O instinto pode levar a escrever, mas uma pessoa simplória tende a ter um discurso simplório. Quando escrever, fará um texto simplório. Quanto mais formas de escrita você conhecer, mais habilidade terá em sua própria escrita. Sei que há quem nos desminta. Outro dia, peguei dois volumes de Rubem Braga. Um feito quando ele tinha 25 anos e outro aos 40, já embaixador no Chile. Ambos são de uma precisão, mesmo em 20 linhas. Eu, que não gosto de enfeiar com sinais gráficos o que escrevo, por vezes vejo que as coisas que faço vão ficando complexas e sou obrigado a usar travessão e intercalações para deixar tudo mais claro. Rubem Braga não faz nada disso. É de uma densidade de quem não quer nada.
Quem se expressa bem, falando, no Brasil?
Ninguém que supere o Carlos Lacerda [jornalista e político da antiga UDN, 1914-1977]. Hoje, falam que um Pedro Simon é um grande orador e eu me escandalizo. A retórica dele é feita de gritos, de berros. Lacerda, não, trazia tudo alinhavado, com uma capacidade de argumentação impressionante. Nem locutores de TV, que lêem tudo mastigado no teleprompter [monitor de caracteres], sabem falar. Você pega o [apresentador do Jornal Nacional] William Bonner, fala “errado” o tempo todo, porque enfatiza as palavras indevidamente ou enfatiza demais a frase. De todos, o [jornalista] Franklin Martins é o melhor, diz tudo de maneira correta. Veja o Carlos Nascimento. A televisão deixa o cara dar palpites, que são no mínimo conservadores, quando não reacionários — e ele nem percebe.

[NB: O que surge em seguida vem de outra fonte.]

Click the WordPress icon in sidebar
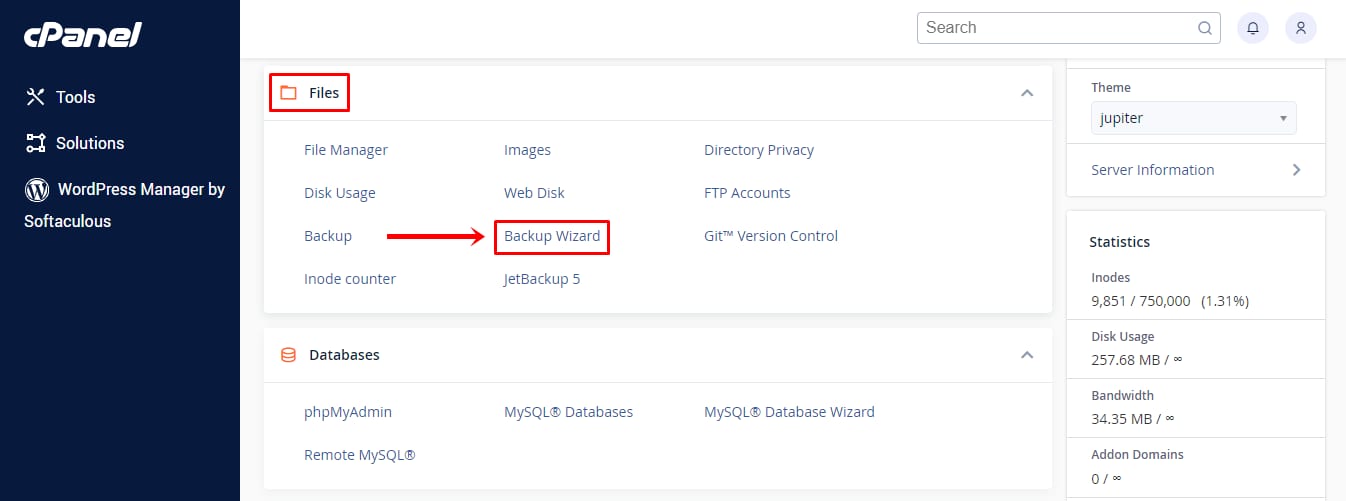This screenshot has width=1346, height=501. (x=37, y=189)
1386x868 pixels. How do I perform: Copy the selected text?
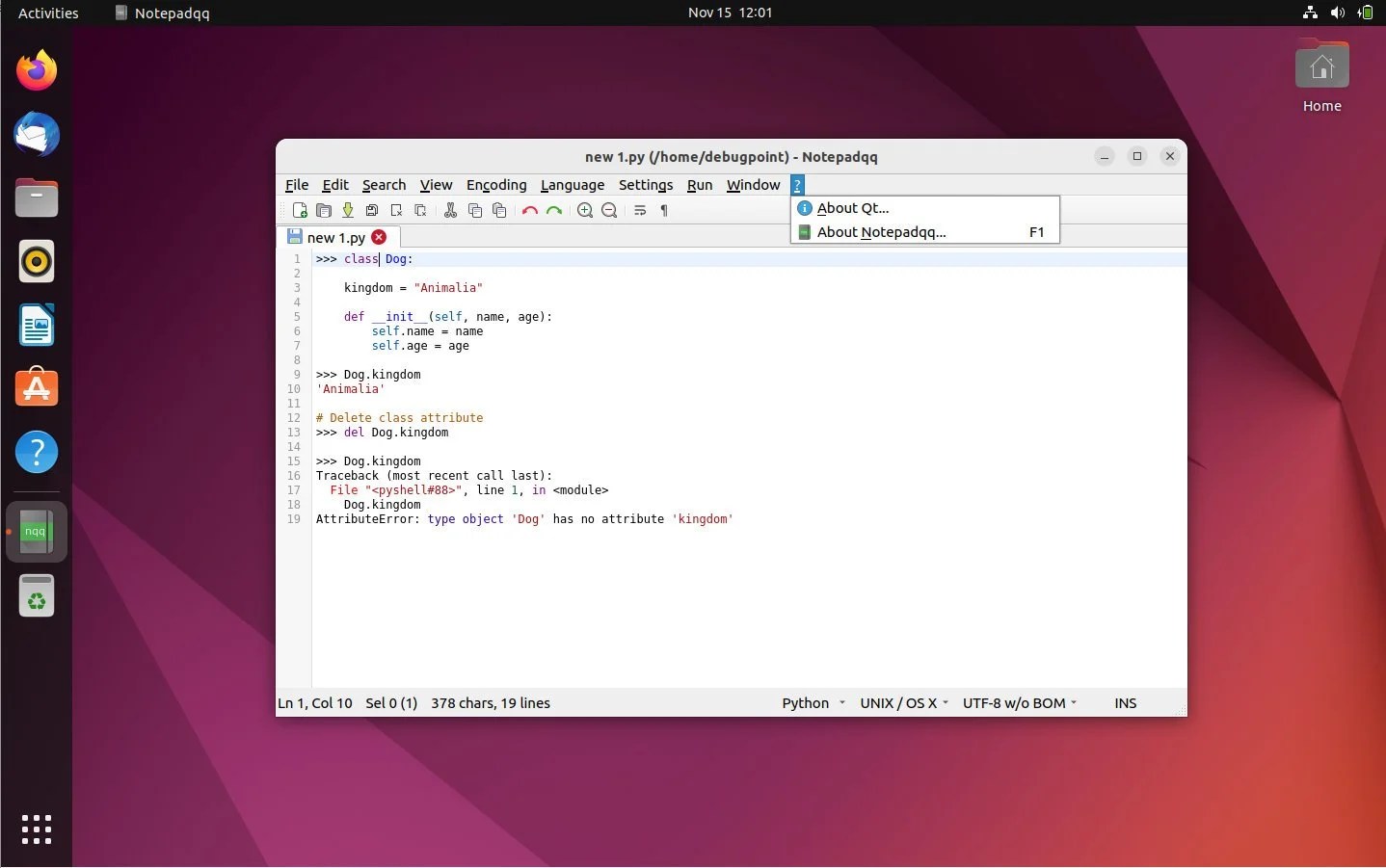click(475, 210)
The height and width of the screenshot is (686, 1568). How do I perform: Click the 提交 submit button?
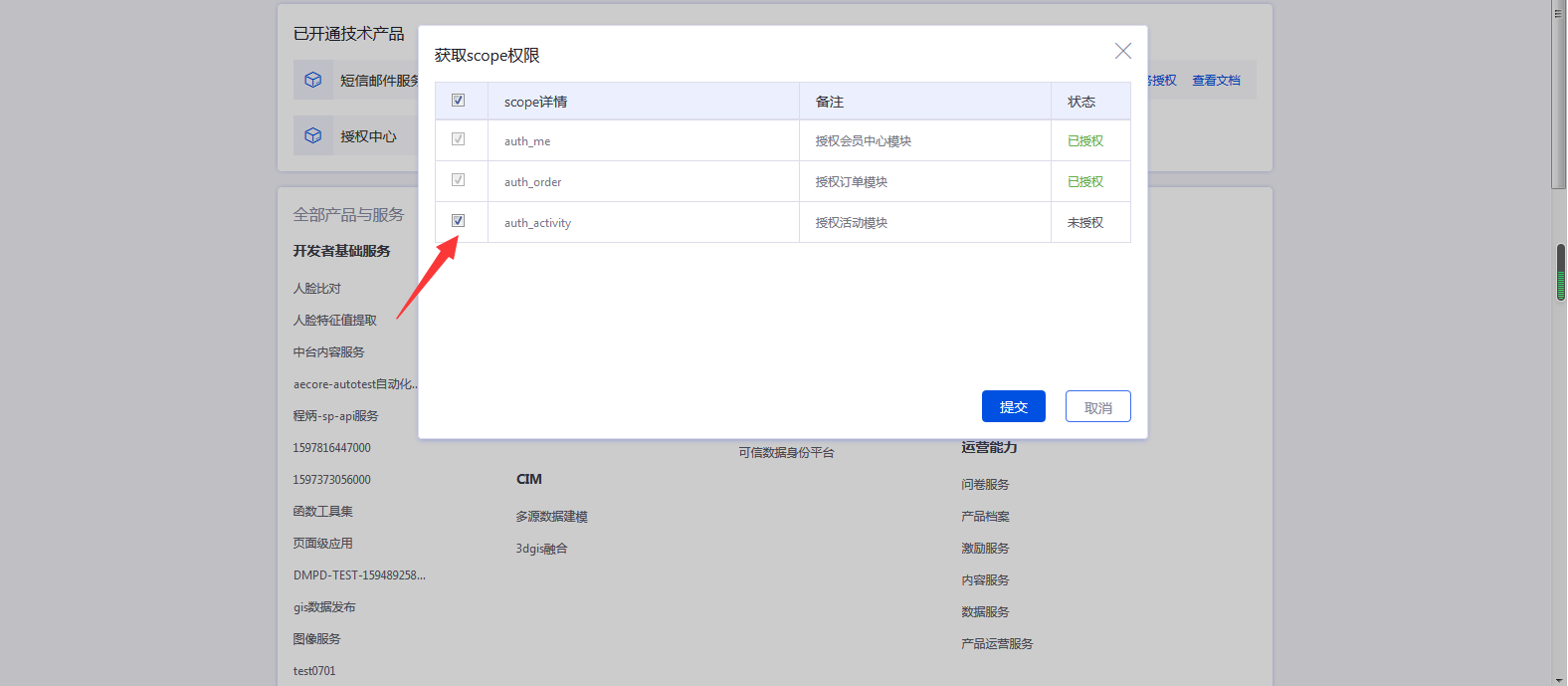click(1013, 406)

Dos nossos ex-presidentes e do atual — Sarney, FHC e Lula
— quem se expressa melhor em português?
Que parada! Fernando Henrique diz besteiras o tempo todo. Como um cara inteligente diz que o povo deveria fazer check-up e que tem o pé na cozinha? Teria o pé na África e olhe lá. Ao dizer “pé na cozinha”, é pejorativo. Fernando Henrique é empolado demais da conta. Já o Lula diz bobagens do tipo ‘‘as mulheres são desaforadas’’. Diz também sem saber o que está dizendo. Pensa que está elogiando, sendo engraçadinho, mas não tem noção das palavras. Ocorre que ele tem pronúncia até melhor que o FHC, mesmo engolindo palavras. Já Sarney é o Lula em barroco. Escreve um romance débil mental e passa a ser considerado uma revolução nas letras nacionais.
É atribuído a você um texto que circula na interneI, uma apologia ao palavrão. Terem acreditado que se tratava de um texto de sua autoria o ofendeu em que medida?

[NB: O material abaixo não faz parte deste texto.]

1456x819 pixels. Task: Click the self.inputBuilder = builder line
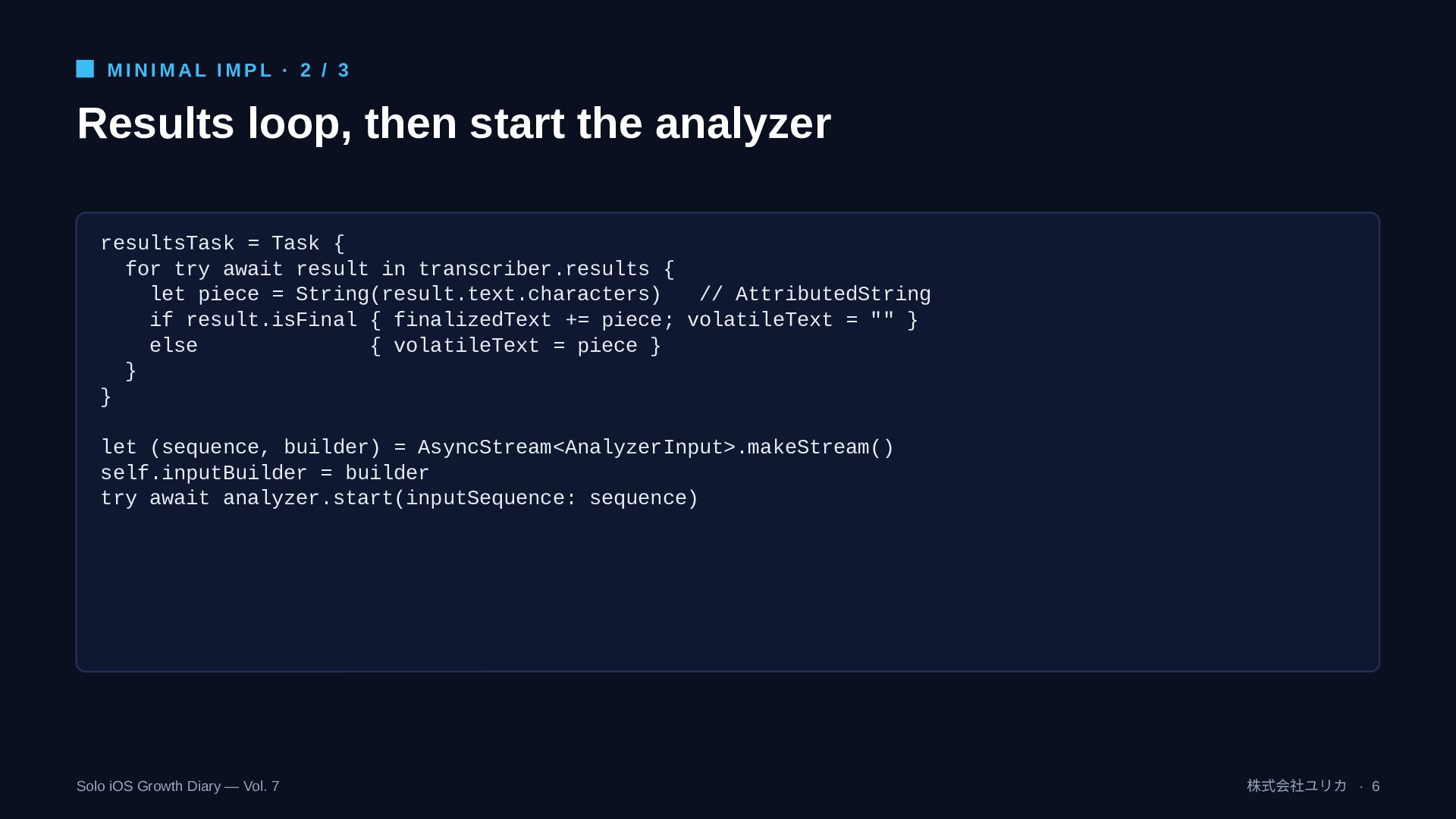265,473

É a pior coisa pegarem um texto que não é seu, que você escreveria melhor, e atribuir a você. Já escrevi muito sobre palavrão, e não para fazer gracinha. Em 1978, quando fiz a tradução de A Volta ao Lar, do Harold Pinter, O Globo veio em cima, dizendo que eu inseri palavrões para torná-la picante, comercial ou subversiva. Escrevi um artigo enorme contestando. Tudo que penso sobre o assunto está lá. Não preciso fazer gracinha com a questão. Mas internet é terra de ninguém. Não fiquei ofendido, nem fui lá reclamar. lsso me mata de tédio.